Metadata-Version: 1.0
Name: python-dwca-reader
Version: 0.2.1
Summary: A simple Python class to read Darwin Core Archive (DwC-A) files.
Home-page: https://github.com/BelgianBiodiversityPlatform/python-dwca-reader
Author: Nicolas Noé - Belgian Biodiversity Platform
Author-email: n.noe@biodiversity.be
License: BSD licence, see LICENCE.txt
Description: What is it ?
        ============
        
        A simple Python class to read `Darwin Core Archive`_ (DwC-A) files. It can also read exports (Occurrences downloads) from the new GBIF Data Portal (to be released later in 2013).
        
        Status
        ======
        
        It is currently considered alpha quality. It helped its author a couple of times, but should be improved and tested before widespread use.
        
        Major limitations
        -----------------
        
        - It sometimes assumes the file has been produced by GBIF's IPT_. For example, only zip compression is curently supported, even tough the Darwin Core Archive allows other compression formats.

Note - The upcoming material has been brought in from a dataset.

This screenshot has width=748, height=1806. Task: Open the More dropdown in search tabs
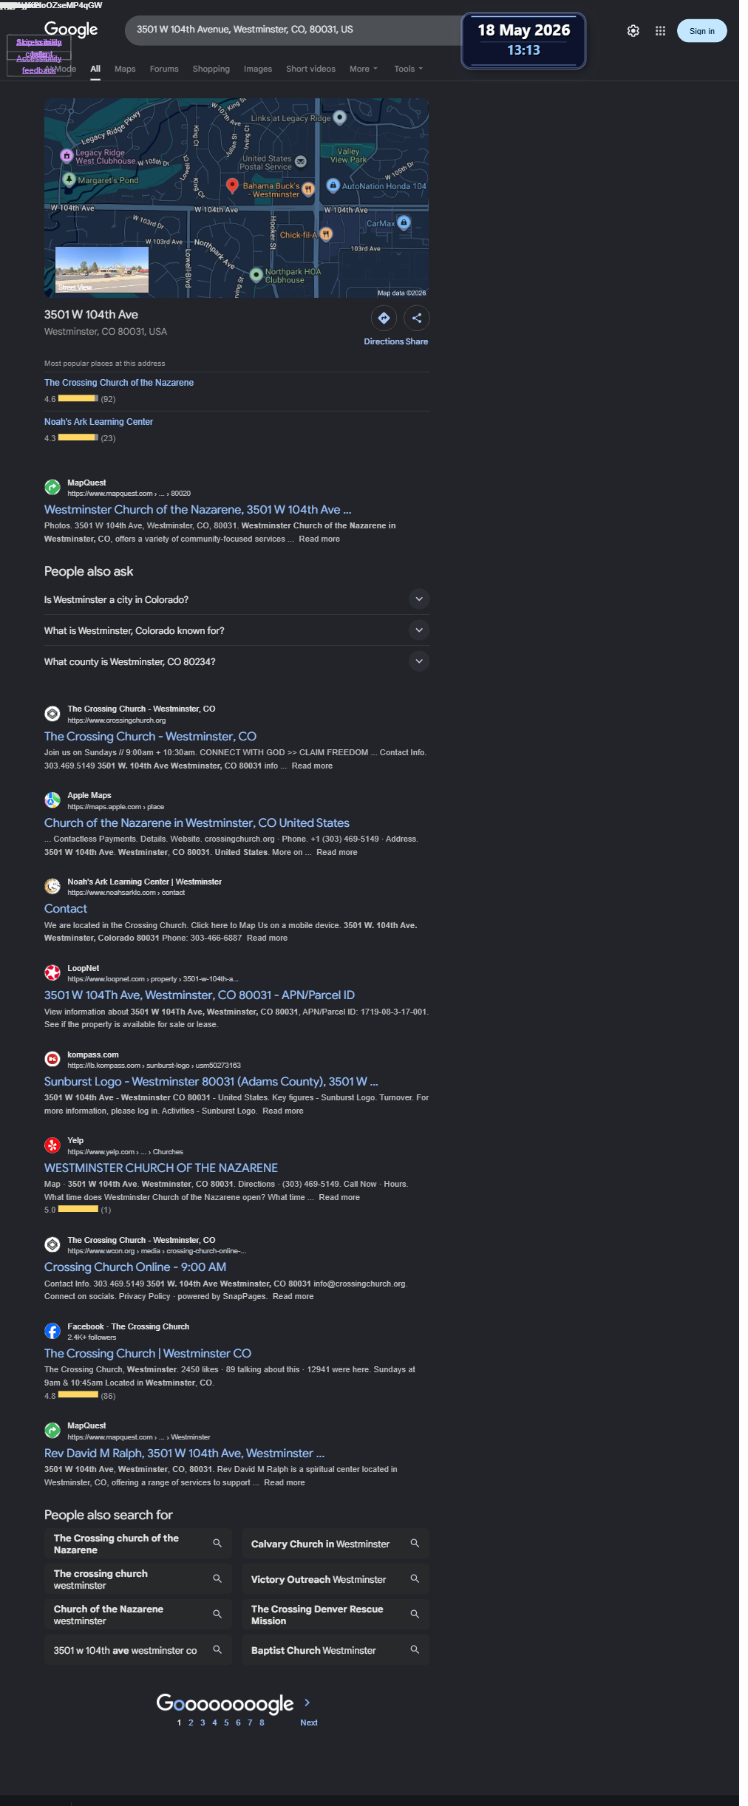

        - No write support.
        
        Tutorial
        ========
        
        Installation
        ------------
        
        Quite simply:
        
        ::
            
            $ pip install python-dwca-reader
        
        Example use
        -----------
        
        1. Basic use, access to metadata and "Core lines"
        
        .. code:: python
        
            from dwca import DwCAReader
            from dwca.darwincore.utils import qualname as qn
        
            # Let's open our archive...
            # Using the with statement ensure that resources will be properly freed/cleaned after use.
            with DwCAReader('my_archive.zip') as dwca:
                # We can now interact with the 'dwca' object
        
                # We can read scientific metadata (EML) through a BeautifulStoneSoup object in the 'metadata' attribute
                # BeautifulStoneSoup is provided by BS3: http://www.crummy.com/software/BeautifulSoup/bs3/documentation.html
                print dwca.metadata.prettify()
        
                # We can get inspect archive to discover what is the Core Type (Occurrence, Taxon, ...):
                print "Core type is: %s" % dwca.core_rowtype
                # => Core type is: http://rs.tdwg.org/dwc/terms/Occurrence
        
                # Check if a Darwin Core term in present in the core file
                if dwca.core_contains_term('http://rs.tdwg.org/dwc/terms/locality'):
                    print "This archive contains the 'locality' term in its core file."
                else:
                    print "Locality term is not present."
        
                # Using full qualnames for DarwincCore terms (such as 'http://rs.tdwg.org/dwc/terms/country') is verbose...
                # The qualname() helper function make life easy for common terms.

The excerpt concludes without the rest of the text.